Domyślasz się już jakie danie znajdzie się w naszym menu rajdowym?

Chcesz spróbować fasolki po bretońsku ugotowanej przeze mnie z przepisu, który ma już tyle lat, co polska niepodległość?


Zapraszam Cię na nasze jesienne i zimowe rajdy.

Fasolka po bretońsku z kociołka duszona nad ogniskiem na popasie?

Brzmi jak idealny pomysł na chwilę relaksu w trakcie przemierzania naszej okolicy konno.


2 comentarios


Najlepszym rozwiązaniem jest zwrócenie się do sprawdzonych dostawców, którzy oferują produkty z gwarancją jakości i trwałości.
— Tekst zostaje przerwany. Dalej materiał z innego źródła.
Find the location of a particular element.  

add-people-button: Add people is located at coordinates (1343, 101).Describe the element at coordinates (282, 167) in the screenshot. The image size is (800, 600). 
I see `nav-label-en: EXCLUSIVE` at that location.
Tego typu panele idealnie sprawdzają się w różnorodnych aranżacjach wnętrzarskich ze względu na swoją trwałość i estetyczny wygląd. Polecamy zwrócić uwagę na stronę internetową https://viyar.pl/catalog/lakierowane-panele-mdf/, na której prezentowana jest szeroka oferta lakierowanych płyt MDF, spełniających wysokie standardy jakościowe i dostępnych w konkurencyjnych cenach. Znajdziesz tam dokładnie to, czego potrzebujesz do swojej produkcji.

Me gusta

Gdzie znajdę wysokiej jakości lakierowane płyty MDF do produkcji mebli? Szukam dostawców lub sklepów internetowych oferujących różne rodzaje paneli z gwarancją wysokiej jakości powłoki, dobrej odporności na uszkodzenia i trwałości. Ważne jest również, aby oferowały one różnorodne kolory i faktury, spełniając różne potrzeby projektowe.